§ Page excerpt
Other, minor questions were addressed appropriately.
Response 1: The new construct does not violate the Kasha’s rule because in accordance with the Kaha’s rule the fluorescence of GAF-CaMP2 indicator mainly occurs from S0-S1 transition (quantum yield of 6.8% for Q-band in sat-state) and with lower efficiency from S0-S2 transition (quantum yield of 1% for Soret band in sat-state).
In Supplementary Information, Figure S4, the suggested by reviewer 1 absorption and excitation spectra for GAF-CaMP2-sfGFP protein are presented. The ratio of the absorption peaks (Q to Soret) and respective excitation peaks are 0.772 and 2.22, respectively. So, these ratios are different by a factor of 2.9.
All corrections for PMT sensitivity and others were made by the manufacturer of CM2203 spectrofluorometer (Solar, Minsk, Belarus). So we can not judge for them.
If our response is not adequately addressed the major concern of reviewer 1 we are ready to remove the estimation of the quantum yield values for the Soret band from the Table 1 because we do not mention and discuss it anywhere in the text.
Round 3
Reviewer 1 Report
Since the GAF-CaMP2-sfGFP is most interesting protein in terms of its possible applications in mammalian cells, it would make more sense to present Fig S4 in the main text.
When calculating quantum yield of the GAF-CaMP2-sfGFP upon excitation at 590 nm, the fluorescence should be integrated in a wider range not between 624 and 820 nm, because the fluorescence intensity is clearly non-zero at wavelengths shorter than 624 and longer than 820 nm, so not the whole band is integrated.

§ Work instruction
Retype everything in the peer review excerpt from "All corrections for" down to "the main text.", keeping every word and mark unchanged.

§ Supplied entries
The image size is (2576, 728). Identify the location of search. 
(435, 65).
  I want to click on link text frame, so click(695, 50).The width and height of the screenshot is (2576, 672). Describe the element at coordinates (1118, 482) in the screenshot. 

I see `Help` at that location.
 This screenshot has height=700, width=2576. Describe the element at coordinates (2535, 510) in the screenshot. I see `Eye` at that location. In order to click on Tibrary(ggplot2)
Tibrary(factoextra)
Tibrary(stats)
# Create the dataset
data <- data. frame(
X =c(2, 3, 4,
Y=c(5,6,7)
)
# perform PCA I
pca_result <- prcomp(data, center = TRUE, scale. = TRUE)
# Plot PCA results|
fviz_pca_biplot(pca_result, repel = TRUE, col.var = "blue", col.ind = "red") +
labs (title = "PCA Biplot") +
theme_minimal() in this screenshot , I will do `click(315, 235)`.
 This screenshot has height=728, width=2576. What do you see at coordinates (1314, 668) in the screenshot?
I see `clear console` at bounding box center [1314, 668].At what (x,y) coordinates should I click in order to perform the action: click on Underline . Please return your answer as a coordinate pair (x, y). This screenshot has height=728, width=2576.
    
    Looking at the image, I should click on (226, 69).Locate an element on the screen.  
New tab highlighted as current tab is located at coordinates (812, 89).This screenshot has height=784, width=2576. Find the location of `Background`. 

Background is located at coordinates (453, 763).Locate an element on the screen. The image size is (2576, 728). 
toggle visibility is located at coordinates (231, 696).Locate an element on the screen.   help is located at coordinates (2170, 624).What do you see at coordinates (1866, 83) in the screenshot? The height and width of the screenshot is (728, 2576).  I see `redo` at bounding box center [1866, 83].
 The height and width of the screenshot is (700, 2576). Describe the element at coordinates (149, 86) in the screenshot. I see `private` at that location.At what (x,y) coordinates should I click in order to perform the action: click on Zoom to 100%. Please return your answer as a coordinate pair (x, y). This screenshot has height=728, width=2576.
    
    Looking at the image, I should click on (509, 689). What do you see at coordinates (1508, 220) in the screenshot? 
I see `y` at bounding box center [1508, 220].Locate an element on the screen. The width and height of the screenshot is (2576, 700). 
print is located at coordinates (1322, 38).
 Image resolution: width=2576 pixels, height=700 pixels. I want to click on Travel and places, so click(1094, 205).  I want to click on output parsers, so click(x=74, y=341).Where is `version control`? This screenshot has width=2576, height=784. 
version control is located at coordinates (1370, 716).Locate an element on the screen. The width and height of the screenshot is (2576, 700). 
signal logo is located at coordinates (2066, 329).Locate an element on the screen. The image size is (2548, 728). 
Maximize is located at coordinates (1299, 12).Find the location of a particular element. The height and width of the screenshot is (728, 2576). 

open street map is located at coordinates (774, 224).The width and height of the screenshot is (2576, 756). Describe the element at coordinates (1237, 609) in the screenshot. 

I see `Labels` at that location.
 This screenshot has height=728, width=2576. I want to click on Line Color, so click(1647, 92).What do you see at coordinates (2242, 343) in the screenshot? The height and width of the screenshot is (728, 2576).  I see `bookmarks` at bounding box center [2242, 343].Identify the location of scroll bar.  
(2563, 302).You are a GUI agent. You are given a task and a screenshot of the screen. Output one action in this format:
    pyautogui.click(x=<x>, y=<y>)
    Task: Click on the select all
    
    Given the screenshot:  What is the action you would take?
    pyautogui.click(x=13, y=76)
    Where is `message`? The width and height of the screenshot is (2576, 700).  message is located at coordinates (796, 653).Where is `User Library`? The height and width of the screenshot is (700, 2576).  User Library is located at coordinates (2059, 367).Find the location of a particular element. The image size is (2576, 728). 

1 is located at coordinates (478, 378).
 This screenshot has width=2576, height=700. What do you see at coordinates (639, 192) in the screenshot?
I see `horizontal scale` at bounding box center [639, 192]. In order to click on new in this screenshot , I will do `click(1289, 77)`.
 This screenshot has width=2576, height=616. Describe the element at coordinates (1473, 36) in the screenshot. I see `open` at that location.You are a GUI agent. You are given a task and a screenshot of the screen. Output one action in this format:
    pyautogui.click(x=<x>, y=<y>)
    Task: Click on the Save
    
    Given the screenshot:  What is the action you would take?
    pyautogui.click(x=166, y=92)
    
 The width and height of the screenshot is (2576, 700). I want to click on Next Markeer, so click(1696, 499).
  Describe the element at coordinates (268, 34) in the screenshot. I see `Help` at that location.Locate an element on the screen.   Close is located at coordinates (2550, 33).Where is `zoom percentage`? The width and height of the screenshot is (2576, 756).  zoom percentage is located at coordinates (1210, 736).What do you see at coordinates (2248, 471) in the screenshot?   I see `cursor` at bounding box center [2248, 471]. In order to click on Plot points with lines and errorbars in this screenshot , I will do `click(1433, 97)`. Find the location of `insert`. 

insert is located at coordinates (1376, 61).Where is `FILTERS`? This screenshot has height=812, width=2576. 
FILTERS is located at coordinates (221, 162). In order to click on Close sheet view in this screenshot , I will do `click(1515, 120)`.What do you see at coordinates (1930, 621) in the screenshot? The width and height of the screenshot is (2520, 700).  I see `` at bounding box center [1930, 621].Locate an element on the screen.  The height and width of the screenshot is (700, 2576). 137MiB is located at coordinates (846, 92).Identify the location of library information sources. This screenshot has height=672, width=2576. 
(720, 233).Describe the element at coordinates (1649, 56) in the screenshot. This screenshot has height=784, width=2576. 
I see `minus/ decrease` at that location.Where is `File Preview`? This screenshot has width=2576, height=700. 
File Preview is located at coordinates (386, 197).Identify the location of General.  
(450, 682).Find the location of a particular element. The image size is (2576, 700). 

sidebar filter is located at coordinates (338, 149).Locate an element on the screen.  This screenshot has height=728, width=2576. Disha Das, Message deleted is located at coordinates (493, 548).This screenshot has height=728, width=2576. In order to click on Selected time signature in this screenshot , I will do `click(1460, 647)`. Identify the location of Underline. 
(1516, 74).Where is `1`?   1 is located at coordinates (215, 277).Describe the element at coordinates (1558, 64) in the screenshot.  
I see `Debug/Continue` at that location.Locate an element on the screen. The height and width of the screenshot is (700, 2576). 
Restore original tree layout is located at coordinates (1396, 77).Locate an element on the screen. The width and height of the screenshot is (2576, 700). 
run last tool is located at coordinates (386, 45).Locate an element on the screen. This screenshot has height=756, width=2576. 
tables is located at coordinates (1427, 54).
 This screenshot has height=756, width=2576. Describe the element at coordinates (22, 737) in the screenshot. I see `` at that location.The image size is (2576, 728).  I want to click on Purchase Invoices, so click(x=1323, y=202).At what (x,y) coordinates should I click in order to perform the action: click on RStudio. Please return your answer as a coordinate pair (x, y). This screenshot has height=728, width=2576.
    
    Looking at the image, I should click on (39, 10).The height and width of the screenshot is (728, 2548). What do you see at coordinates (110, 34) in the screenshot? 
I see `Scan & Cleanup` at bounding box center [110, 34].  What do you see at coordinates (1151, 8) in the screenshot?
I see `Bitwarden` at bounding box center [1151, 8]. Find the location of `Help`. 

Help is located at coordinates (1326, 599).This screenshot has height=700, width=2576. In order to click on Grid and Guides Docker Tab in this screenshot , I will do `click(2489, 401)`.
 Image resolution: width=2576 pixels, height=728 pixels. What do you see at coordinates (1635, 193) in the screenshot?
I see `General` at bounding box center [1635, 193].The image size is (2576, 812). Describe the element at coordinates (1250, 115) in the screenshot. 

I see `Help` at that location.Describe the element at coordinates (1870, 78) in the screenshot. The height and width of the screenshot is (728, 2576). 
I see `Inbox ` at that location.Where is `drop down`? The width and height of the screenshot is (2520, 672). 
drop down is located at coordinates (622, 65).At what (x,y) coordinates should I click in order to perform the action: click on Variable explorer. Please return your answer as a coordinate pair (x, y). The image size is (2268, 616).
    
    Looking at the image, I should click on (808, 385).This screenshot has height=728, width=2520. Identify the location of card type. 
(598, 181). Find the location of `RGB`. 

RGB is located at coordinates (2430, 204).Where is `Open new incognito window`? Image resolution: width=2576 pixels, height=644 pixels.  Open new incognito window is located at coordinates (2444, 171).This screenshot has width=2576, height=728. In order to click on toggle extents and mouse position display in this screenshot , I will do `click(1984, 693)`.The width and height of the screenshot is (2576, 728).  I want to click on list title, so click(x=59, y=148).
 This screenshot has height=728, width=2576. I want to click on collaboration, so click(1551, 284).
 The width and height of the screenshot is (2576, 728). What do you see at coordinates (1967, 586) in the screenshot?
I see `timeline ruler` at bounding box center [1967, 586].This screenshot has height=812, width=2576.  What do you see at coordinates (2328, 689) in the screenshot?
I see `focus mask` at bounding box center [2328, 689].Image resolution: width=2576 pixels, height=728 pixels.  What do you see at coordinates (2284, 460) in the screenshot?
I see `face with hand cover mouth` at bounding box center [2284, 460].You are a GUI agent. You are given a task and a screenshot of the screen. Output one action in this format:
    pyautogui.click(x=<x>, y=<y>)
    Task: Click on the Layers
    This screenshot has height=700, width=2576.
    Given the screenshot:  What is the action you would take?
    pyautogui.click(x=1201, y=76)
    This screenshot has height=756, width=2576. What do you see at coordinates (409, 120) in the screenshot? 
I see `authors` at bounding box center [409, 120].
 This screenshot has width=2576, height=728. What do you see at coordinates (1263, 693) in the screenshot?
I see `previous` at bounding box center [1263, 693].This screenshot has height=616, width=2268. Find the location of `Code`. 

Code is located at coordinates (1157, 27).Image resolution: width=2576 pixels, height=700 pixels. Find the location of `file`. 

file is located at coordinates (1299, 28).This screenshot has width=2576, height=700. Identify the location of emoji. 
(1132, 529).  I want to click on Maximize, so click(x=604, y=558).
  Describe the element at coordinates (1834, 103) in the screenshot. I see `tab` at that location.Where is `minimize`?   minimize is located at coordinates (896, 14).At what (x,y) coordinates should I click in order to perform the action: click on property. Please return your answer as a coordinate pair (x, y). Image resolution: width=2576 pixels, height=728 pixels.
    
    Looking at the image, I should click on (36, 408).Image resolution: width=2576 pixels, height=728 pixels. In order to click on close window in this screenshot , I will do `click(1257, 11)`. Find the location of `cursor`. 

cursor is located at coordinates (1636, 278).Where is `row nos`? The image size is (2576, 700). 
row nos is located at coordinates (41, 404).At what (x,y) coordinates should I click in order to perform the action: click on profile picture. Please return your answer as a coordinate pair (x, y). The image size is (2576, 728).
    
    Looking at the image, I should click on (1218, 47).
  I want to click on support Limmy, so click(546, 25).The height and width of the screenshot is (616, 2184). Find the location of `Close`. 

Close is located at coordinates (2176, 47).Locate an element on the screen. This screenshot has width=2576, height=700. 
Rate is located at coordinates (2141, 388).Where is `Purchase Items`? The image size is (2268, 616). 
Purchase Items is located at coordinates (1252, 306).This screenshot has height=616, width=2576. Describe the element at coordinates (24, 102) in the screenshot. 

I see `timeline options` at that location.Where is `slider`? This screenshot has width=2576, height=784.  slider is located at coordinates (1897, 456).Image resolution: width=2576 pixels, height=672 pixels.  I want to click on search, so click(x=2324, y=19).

§ Answer below
All corrections for PMT sensitivity and others were made by the manufacturer of CM2203 spectrofluorometer (Solar, Minsk, Belarus). So we can not judge for them.
If our response is not adequately addressed the major concern of reviewer 1 we are ready to remove the estimation of the quantum yield values for the Soret band from the Table 1 because we do not mention and discuss it anywhere in the text.
Round 3
Reviewer 1 Report
Since the GAF-CaMP2-sfGFP is most interesting protein in terms of its possible applications in mammalian cells, it would make more sense to present Fig S4 in the main text.